▸ INSTRUCTIONS FOR THE TASK:
Return, word for word, the lines of the listing below from the one with "ホーム (27, 2552)" through the one with "Tickets (437, 128)", and no other lines.

▸ THE DATA:
►

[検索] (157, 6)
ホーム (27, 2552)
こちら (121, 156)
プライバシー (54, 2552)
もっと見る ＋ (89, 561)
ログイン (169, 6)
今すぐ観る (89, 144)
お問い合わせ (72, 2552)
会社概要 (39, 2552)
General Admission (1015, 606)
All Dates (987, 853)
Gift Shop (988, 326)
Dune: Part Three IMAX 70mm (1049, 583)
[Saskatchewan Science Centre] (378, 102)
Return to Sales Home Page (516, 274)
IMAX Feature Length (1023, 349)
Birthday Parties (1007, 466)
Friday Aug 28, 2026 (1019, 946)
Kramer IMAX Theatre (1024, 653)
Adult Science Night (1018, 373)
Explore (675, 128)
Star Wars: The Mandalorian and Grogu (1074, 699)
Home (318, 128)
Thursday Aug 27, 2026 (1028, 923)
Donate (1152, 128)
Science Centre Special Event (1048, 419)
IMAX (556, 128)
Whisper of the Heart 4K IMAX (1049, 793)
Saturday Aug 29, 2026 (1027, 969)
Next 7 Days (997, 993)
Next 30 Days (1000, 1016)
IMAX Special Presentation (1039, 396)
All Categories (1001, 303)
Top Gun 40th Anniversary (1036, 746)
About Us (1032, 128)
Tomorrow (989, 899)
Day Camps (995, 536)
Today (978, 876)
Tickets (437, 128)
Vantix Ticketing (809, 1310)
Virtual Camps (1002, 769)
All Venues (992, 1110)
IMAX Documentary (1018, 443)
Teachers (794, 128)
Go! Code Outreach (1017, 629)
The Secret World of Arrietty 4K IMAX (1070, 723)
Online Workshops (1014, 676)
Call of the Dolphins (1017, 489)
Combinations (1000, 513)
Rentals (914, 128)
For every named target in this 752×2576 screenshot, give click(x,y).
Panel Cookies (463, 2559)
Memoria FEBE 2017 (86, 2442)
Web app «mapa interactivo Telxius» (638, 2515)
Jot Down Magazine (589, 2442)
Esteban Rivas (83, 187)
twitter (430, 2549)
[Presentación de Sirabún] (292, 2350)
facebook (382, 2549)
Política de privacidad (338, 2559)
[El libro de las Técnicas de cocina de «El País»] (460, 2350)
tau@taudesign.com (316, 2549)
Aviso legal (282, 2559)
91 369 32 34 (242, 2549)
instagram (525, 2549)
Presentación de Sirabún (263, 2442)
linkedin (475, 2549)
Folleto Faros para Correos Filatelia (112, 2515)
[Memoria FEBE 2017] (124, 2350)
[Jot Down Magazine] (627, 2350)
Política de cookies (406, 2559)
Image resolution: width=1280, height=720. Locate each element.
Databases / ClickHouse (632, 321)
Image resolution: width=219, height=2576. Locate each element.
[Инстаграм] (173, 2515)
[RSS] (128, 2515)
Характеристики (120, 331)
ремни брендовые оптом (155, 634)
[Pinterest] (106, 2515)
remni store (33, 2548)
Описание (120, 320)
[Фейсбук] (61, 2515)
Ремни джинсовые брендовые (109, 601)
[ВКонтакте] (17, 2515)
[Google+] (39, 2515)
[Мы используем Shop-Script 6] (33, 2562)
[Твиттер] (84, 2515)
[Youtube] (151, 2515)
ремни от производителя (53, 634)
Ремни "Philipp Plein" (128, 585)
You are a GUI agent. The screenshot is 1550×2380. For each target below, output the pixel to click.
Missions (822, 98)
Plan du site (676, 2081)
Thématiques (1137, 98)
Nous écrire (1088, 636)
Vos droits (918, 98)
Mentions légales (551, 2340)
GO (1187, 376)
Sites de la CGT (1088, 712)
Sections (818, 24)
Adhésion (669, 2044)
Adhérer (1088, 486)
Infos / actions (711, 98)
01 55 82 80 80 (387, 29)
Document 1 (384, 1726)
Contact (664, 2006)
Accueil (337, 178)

◄

▸ RESPONSE TO THE TASK:
ホーム (27, 2552)
こちら (121, 156)
プライバシー (54, 2552)
もっと見る ＋ (89, 561)
ログイン (169, 6)
今すぐ観る (89, 144)
お問い合わせ (72, 2552)
会社概要 (39, 2552)
General Admission (1015, 606)
All Dates (987, 853)
Gift Shop (988, 326)
Dune: Part Three IMAX 70mm (1049, 583)
[Saskatchewan Science Centre] (378, 102)
Return to Sales Home Page (516, 274)
IMAX Feature Length (1023, 349)
Birthday Parties (1007, 466)
Friday Aug 28, 2026 (1019, 946)
Kramer IMAX Theatre (1024, 653)
Adult Science Night (1018, 373)
Explore (675, 128)
Star Wars: The Mandalorian and Grogu (1074, 699)
Home (318, 128)
Thursday Aug 27, 2026 (1028, 923)
Donate (1152, 128)
Science Centre Special Event (1048, 419)
IMAX (556, 128)
Whisper of the Heart 4K IMAX (1049, 793)
Saturday Aug 29, 2026 (1027, 969)
Next 7 Days (997, 993)
Next 30 Days (1000, 1016)
IMAX Special Presentation (1039, 396)
All Categories (1001, 303)
Top Gun 40th Anniversary (1036, 746)
About Us (1032, 128)
Tomorrow (989, 899)
Day Camps (995, 536)
Today (978, 876)
Tickets (437, 128)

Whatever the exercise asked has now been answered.